John Wall: Email is a super effective channel for talking to your customers and prospects. There’s a few things to keep in mind. The first is just that house list that you’ve got of your contacts, your friends and early adopters. That’s invaluable as a startup. You know, being able to email people and get some feedback on what’s going on or announce launches is a great way to go. We always advise people to have, even as your first web page, if you’ve got nothing, at least have a single page that says, “Hey, this is what we do. Enter your email to learn more when we launch.” So that you’ve got something out there, grabbing email addresses. As you start that house list, you can start off emailing directly, one-on-one. One thing that we advise people not to do as a startup is to use a bunch of BCCs. You know, don’t put your address in the two field, then copy and paste a whole bunch of addresses into the blind field. That tends to already have you tagged as spam and getting you in trouble.

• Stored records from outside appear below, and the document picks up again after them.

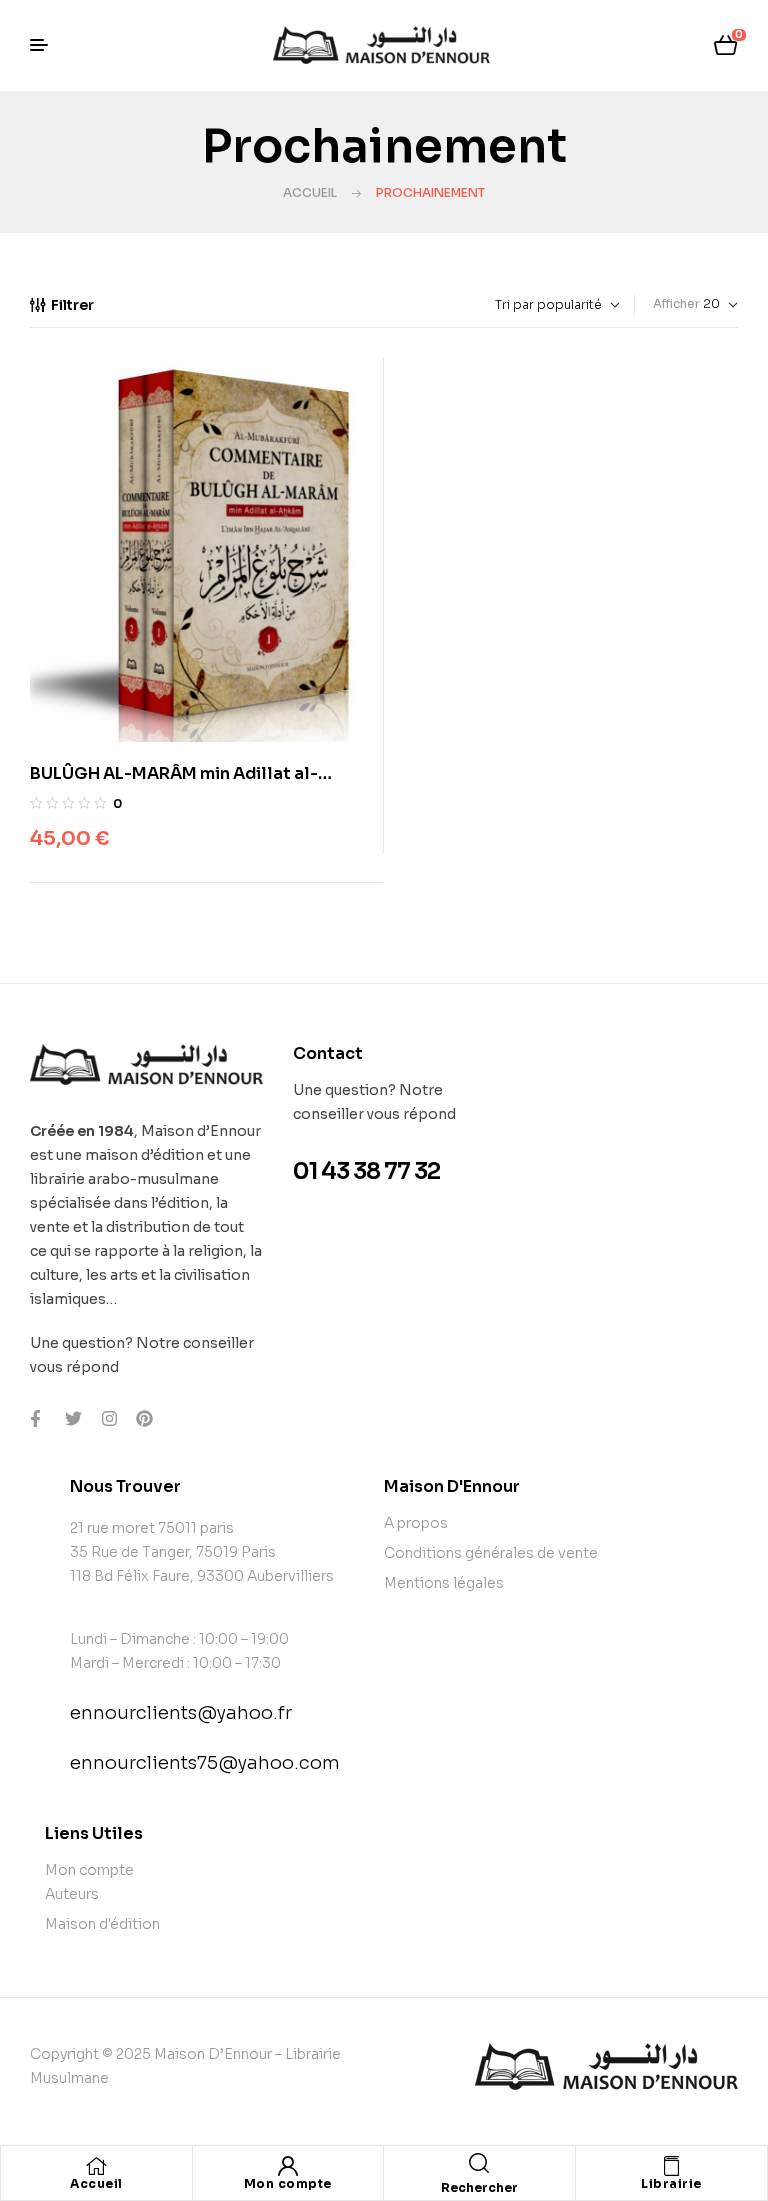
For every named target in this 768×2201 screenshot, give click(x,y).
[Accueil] (96, 2166)
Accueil (310, 192)
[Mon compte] (288, 2166)
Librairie (671, 2183)
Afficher (676, 303)
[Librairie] (671, 2166)
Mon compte (288, 2183)
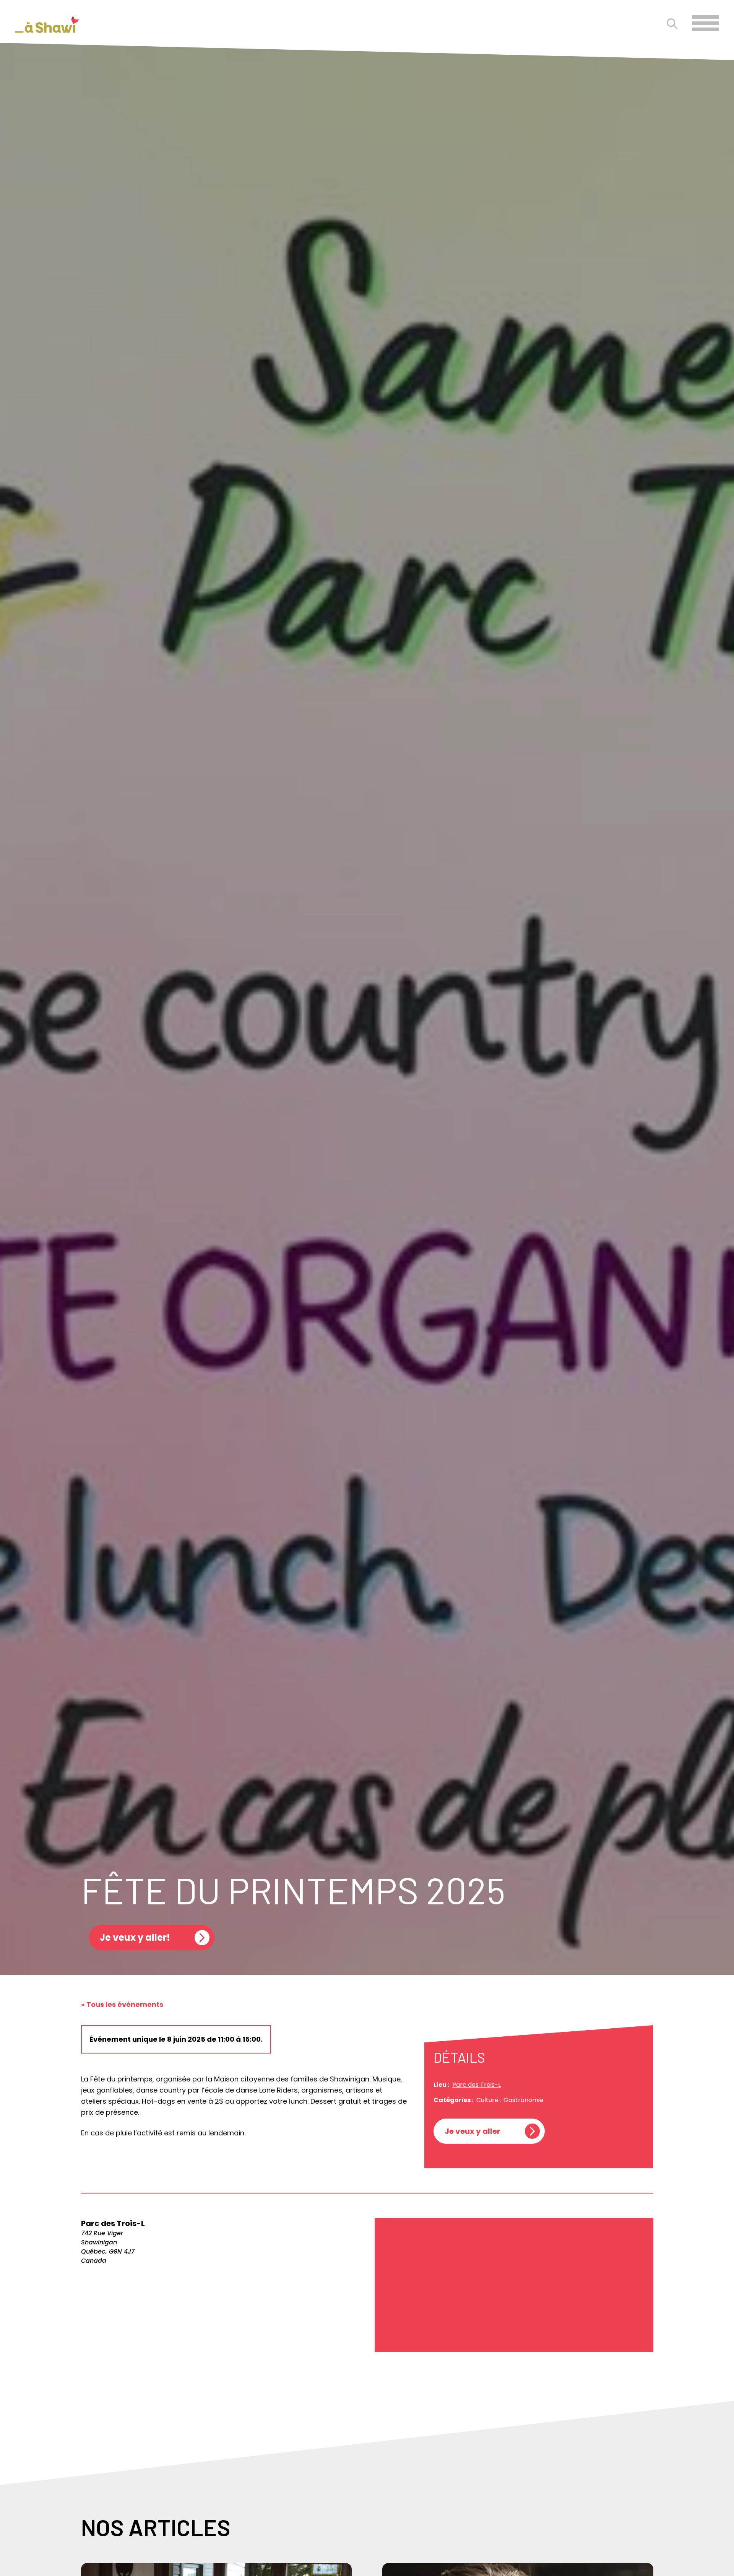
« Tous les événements (122, 2004)
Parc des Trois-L (476, 2084)
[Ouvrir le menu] (705, 23)
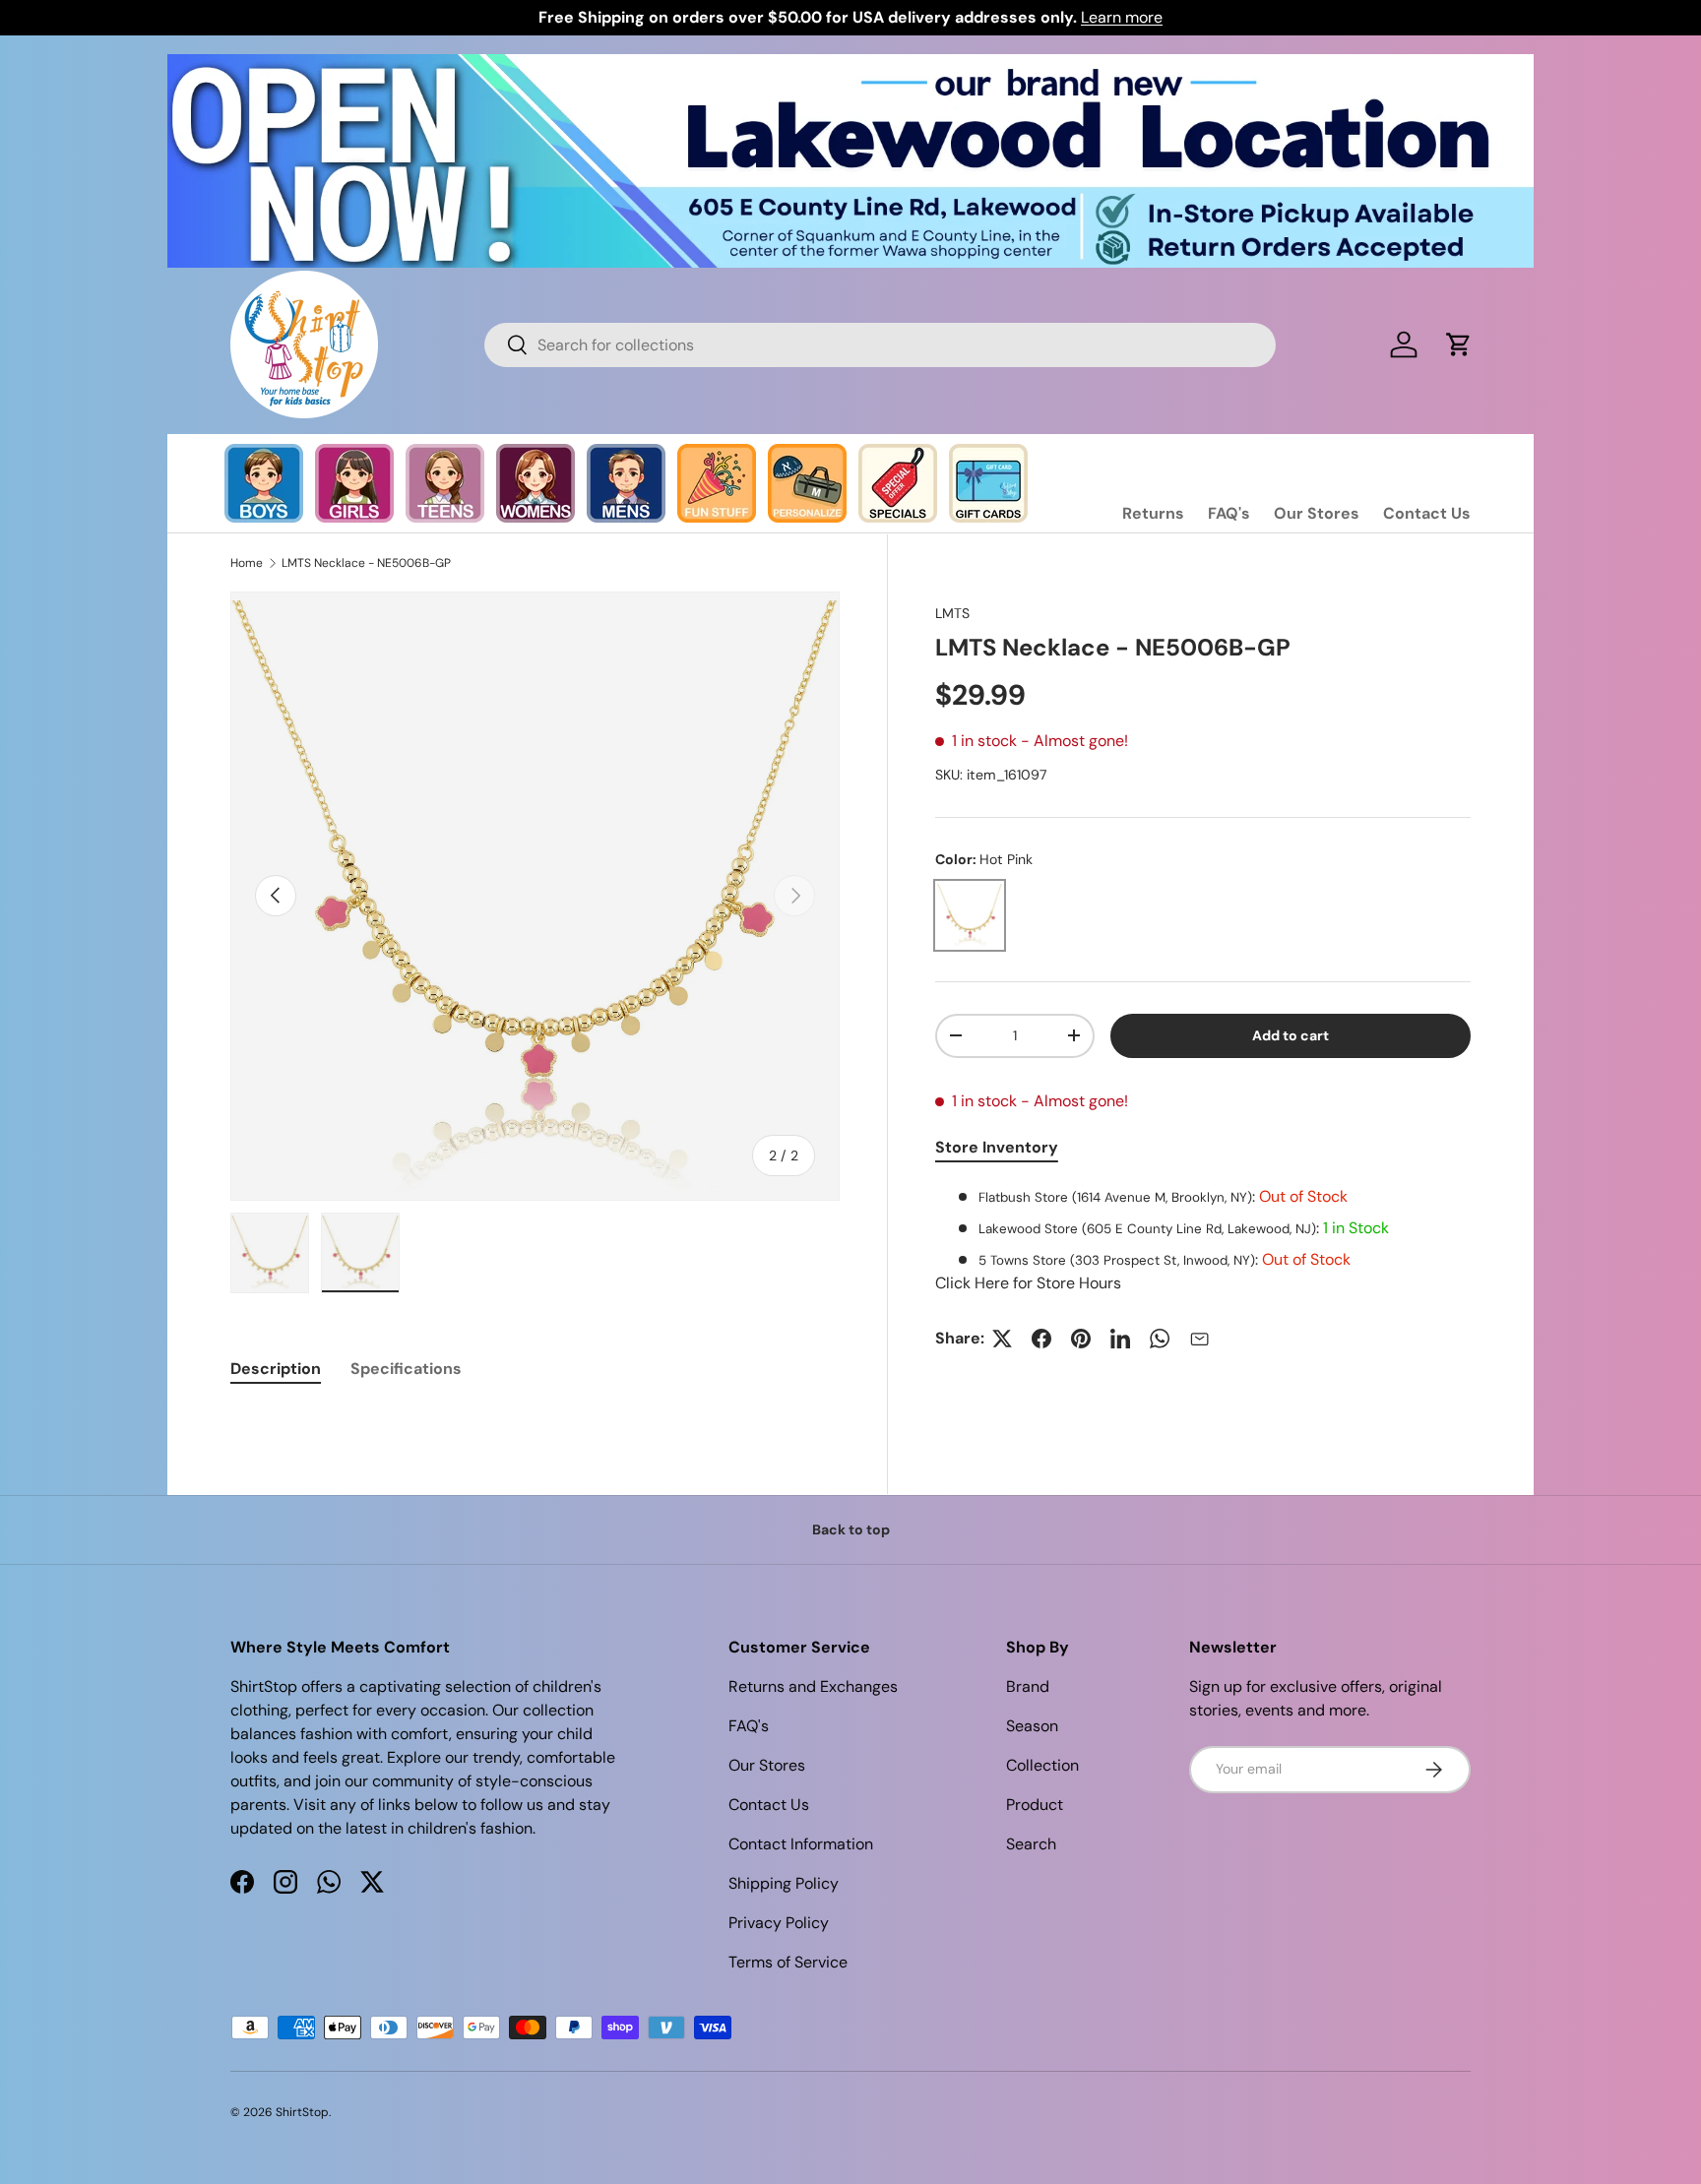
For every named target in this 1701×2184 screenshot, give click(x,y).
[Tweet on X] (1002, 1338)
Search (1031, 1844)
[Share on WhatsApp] (1159, 1338)
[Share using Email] (1199, 1338)
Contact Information (800, 1844)
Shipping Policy (783, 1883)
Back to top (851, 1529)
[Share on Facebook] (1041, 1338)
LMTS (952, 613)
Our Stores (1316, 513)
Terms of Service (788, 1962)
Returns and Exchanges (813, 1686)
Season (1032, 1726)
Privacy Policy (778, 1922)
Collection (1042, 1765)
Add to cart (1290, 1035)
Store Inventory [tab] (996, 1147)
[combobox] (880, 345)
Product (1034, 1804)
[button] (1458, 344)
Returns (1153, 513)
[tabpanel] (1203, 1240)
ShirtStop (302, 2112)
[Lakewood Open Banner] (850, 65)
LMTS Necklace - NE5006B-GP (366, 563)
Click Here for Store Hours (1028, 1283)
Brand (1027, 1686)
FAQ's (1229, 513)
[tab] (275, 1368)
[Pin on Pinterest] (1081, 1338)
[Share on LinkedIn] (1120, 1338)
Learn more (1122, 17)
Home (246, 563)
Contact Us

John Wall: Eventually, you will want to jump onto a bulk email service,whether that’s on its own or part of some kind of customer relationship management software. There’s a bunch of resources on the Mass Founders Network to dig into as far as that, trying to make those decisions. But there’s a few things for bulk email. One is you want to look at warming up email addresses. This is something that’s become more important, especially with the way Gmail tends to put promotional stuff into one folder and, you know, your regular personal mail in another. The idea is that you want to be doing a number of emails to people that are being opened and read. It’s even gone so far that there are services you can use to make sure that when you send out a blast of email, those emails are being opened and read, so that you’re getting a decent reputation score, so that your emails don’t end up in spam traps and get caught. And as you get further, eventually you’ll want to reach to a point where you may consider having your promotional emails on another domain, because you don’t want to run into a situation where, if you’re doing a lot of email promotions, if your emails end up getting blocked or spam blocked, you don’t want that to interfere with any customer service emails or transactional emails that your product uses to send out invoices or support records or anything like that.

John Wall: Keep track of how often customers and prospects want to be contacted. Give them the option to go monthly, weekly or more, but test everything. That’s the most important thing. Subject lines, open rates, offers. There’s a million things to talk about with email, but this will at least get you started and getting you able to communicate effectively with customers and prospects.